The Securities and Exchange Commission (SEC) last week charged the former managing director of Enron North America (ENA) and co-head of its commercial transactions group with violating antifraud provisions of federal securities laws and for aiding and abetting Enron’s violations for reporting and record-keeping provisions.

Raymond M. Bowen Jr., who had become Enron’s treasurer and was actually named executive vice president and CFO in January 2002 after Enron had declared bankruptcy (see NGI, Feb. 4, 2002), allegedly “knew or was reckless in not knowing of a scheme to manipulate Enron’s publicly reported earnings through a variety of devices designed to produce materially false and misleading financial results, including the overvaluation of Enron’s ‘merchant’ investments in energy and technology companies,” according to the SEC complaint.

Just a few weeks before Enron declared bankruptcy in late 2001, Enron’s board of directors elected Bowen to serve as executive vice president-finance and treasurer.

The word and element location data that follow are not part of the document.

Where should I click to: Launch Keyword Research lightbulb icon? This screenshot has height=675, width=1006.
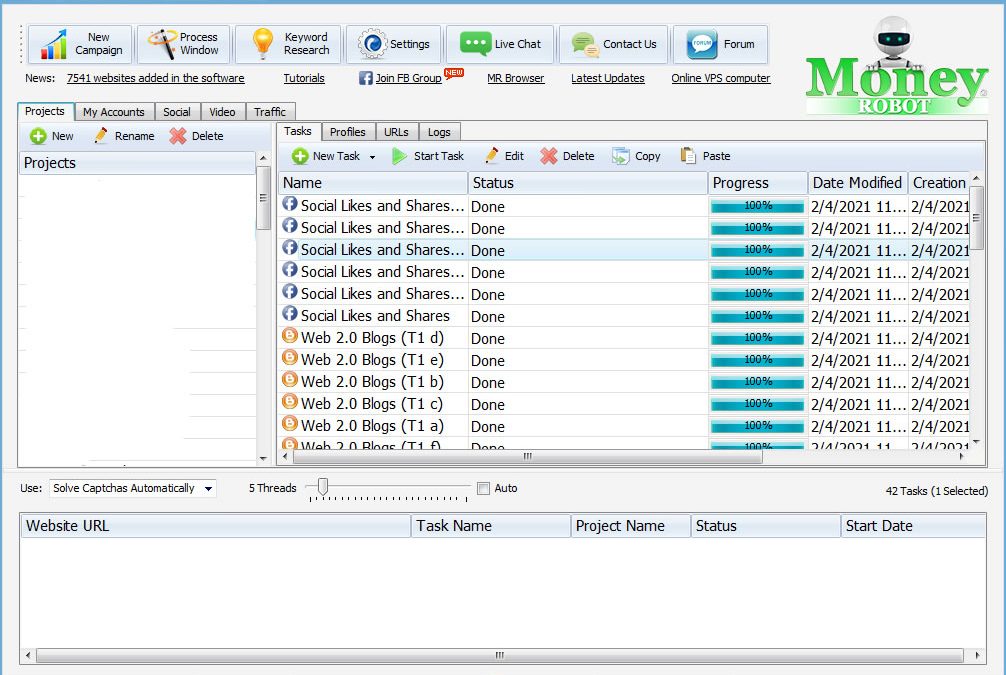(262, 44)
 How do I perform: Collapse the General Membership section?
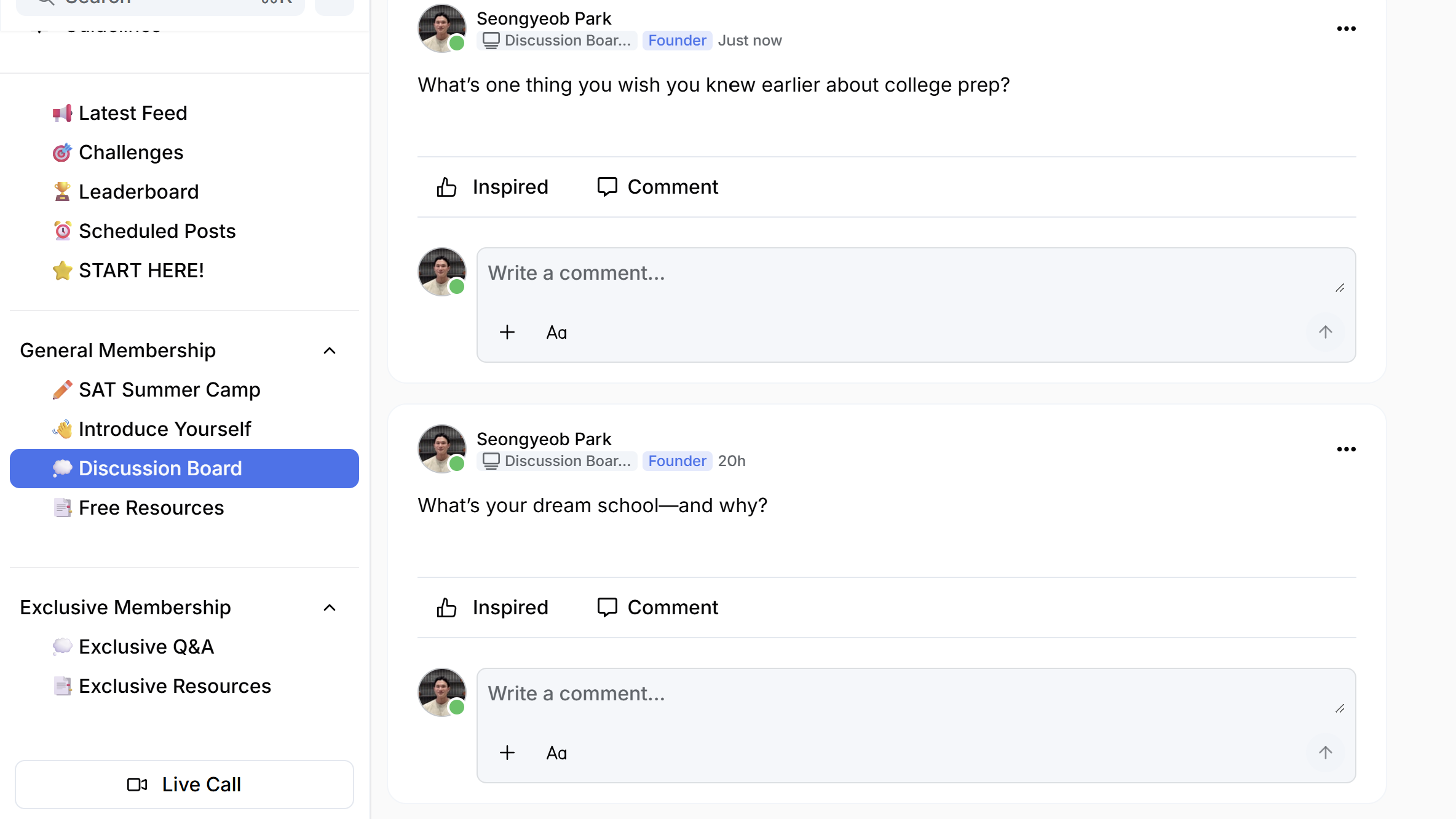(330, 351)
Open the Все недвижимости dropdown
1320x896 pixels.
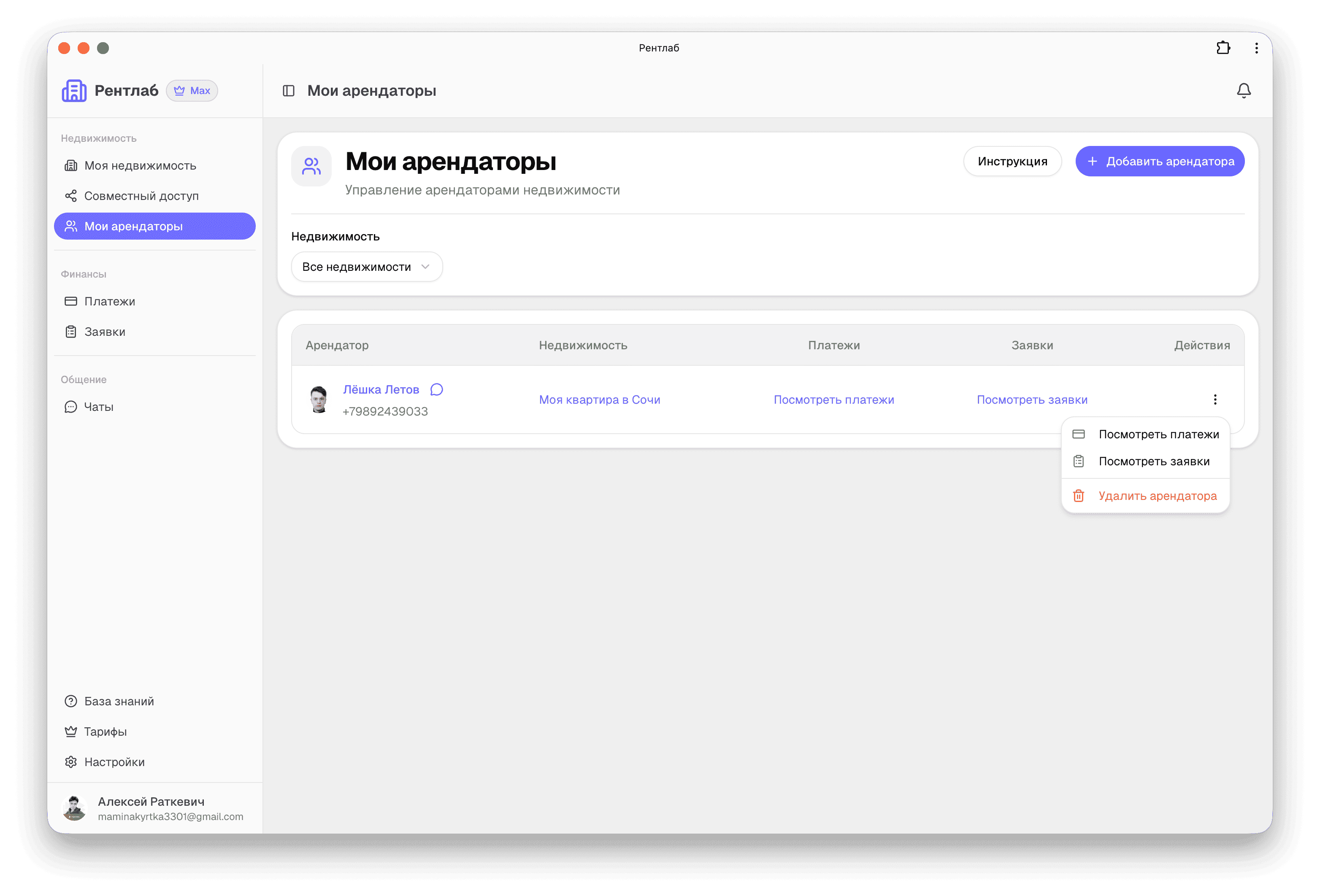[366, 266]
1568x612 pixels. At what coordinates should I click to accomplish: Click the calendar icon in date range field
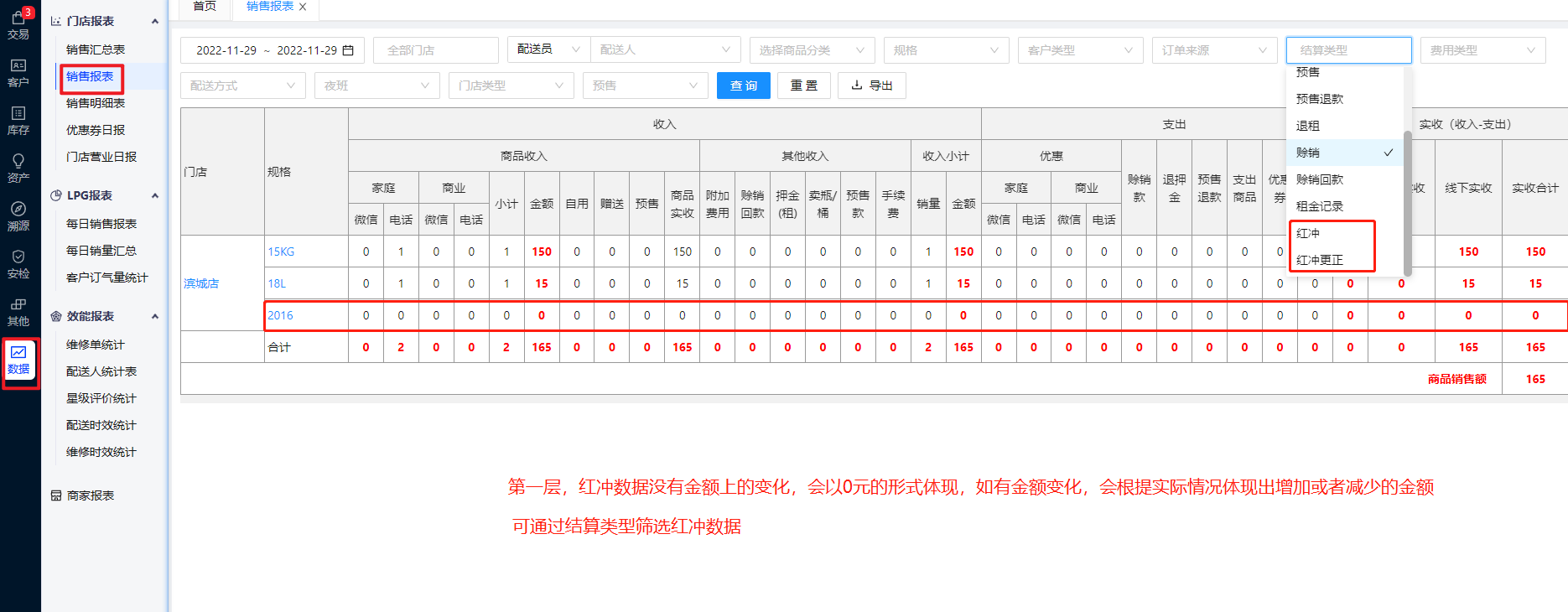pos(348,50)
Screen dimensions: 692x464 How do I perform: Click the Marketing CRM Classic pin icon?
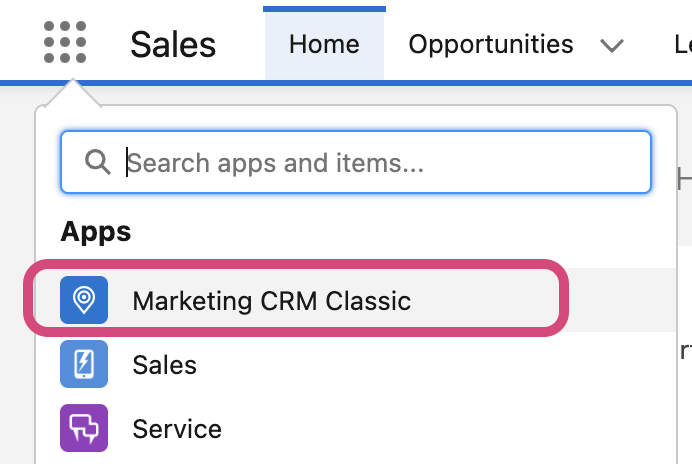[x=84, y=300]
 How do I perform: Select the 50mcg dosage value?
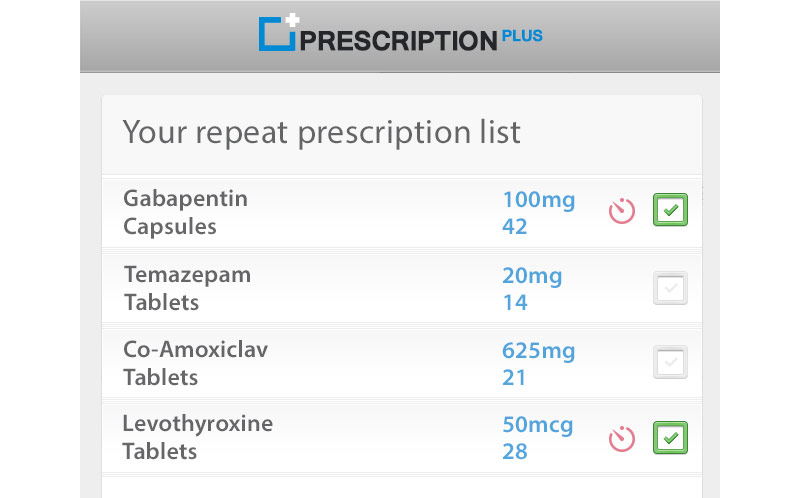(537, 425)
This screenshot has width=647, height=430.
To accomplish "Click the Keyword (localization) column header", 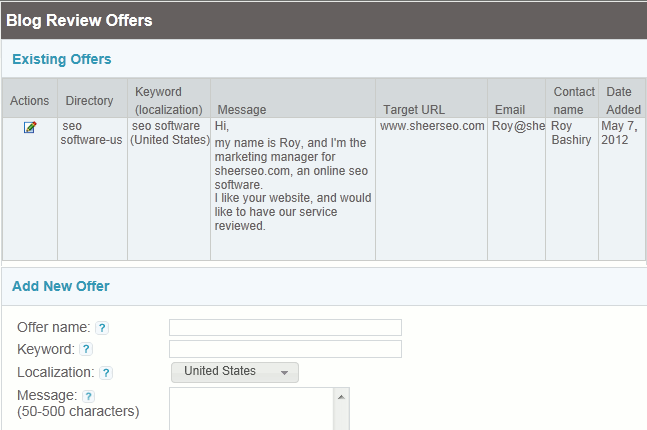I will tap(169, 100).
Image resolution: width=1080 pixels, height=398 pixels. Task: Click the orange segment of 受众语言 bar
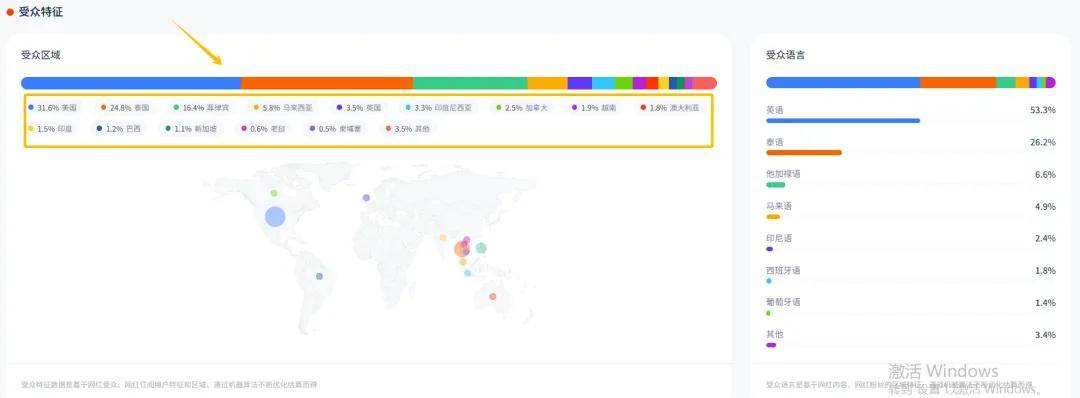[958, 83]
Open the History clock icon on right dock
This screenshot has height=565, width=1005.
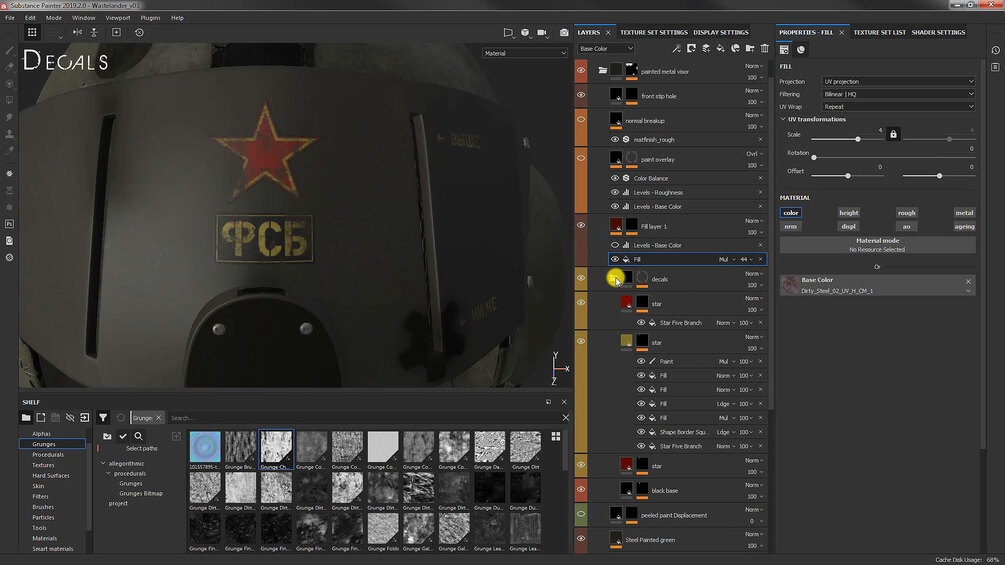pyautogui.click(x=995, y=50)
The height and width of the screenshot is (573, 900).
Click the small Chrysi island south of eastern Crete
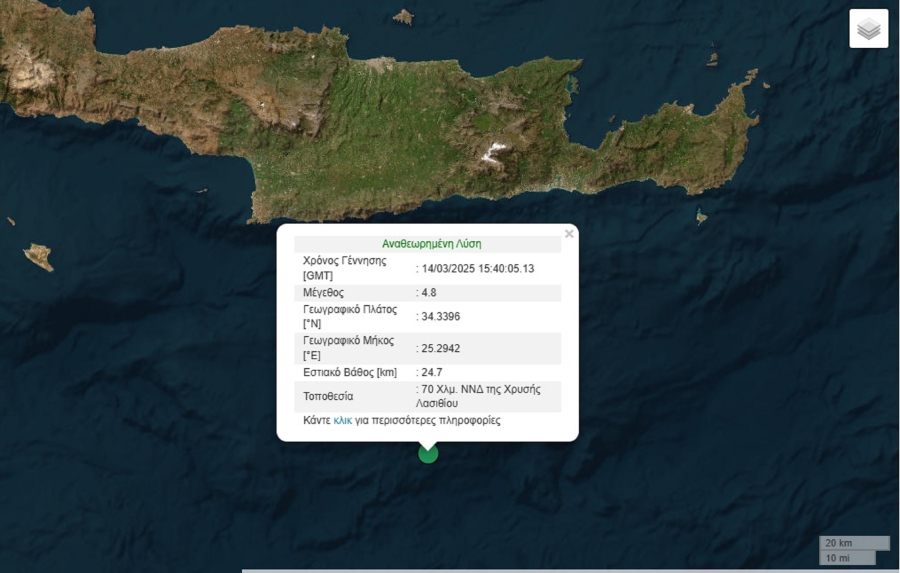tap(701, 216)
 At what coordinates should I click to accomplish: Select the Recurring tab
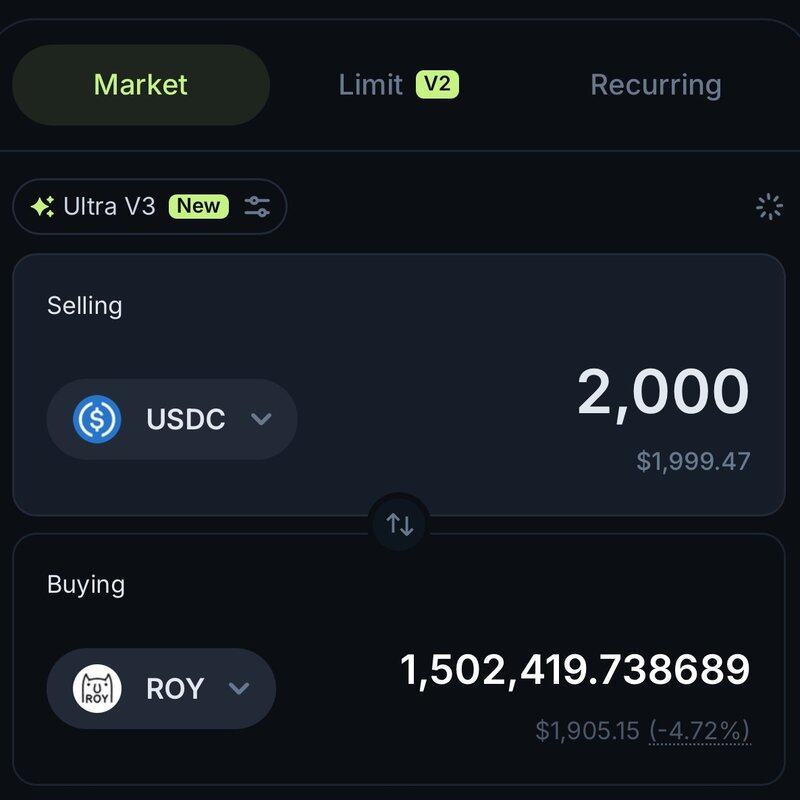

He formerly served as COO of Enron Industry Markets, and from 1998 to 1999, he was treasurer of Enron Capital & Trade Resources. He joined Enron in 1996.

At the time of Bowen’s promotion in November 2001, former Chairman Kenneth Lay said, “Ray has extremely good credibility with the investment community and a broad range of experience at Enron. He is well respected and trusted by the banks and other financial institutions.”

Bowen resigned from his position as CFO at Enron last September “to pursue other professional opportunities.”

In its announcement Monday, the SEC said Bowen had agreed to a permanent injunction and to be barred from acting as an officer or director of a public company for five years. As part of the settlement agreement, which is subject to the approval of the U.S. District Court, Bowen will pay nominal disgorgement of $100 and a civil penalty of $499,900.

Specifically, the SEC alleges that Bowen, who had oversight responsibilities regarding portions of ENA’s merchant portfolio during 2Q2000 and part of 3Q2000, knew or was reckless in not knowing that the merchant portfolio was materially overvalued on Enron’s books. Bowen also was aware that certain assets were hedged by special purpose entities (SPEs), and knew or was reckless in not knowing that the SPEs did not provide a true economic hedge, and were used to manipulate Enron’s financial statements, the commission alleges.

Also, the complaint alleges that Bowen knew or was reckless in not knowing that a $100 million increase to the book value of Enron’s largest merchant asset, Mariner Energy Inc., was recorded in 4Q2000 to generate fictitious mark-to-market earnings sufficient to meet Enron’s targets.

The SEC said it was assisted in its investigation by the Department of Justice’s Enron Task Force. The SEC said its investigation is continuing.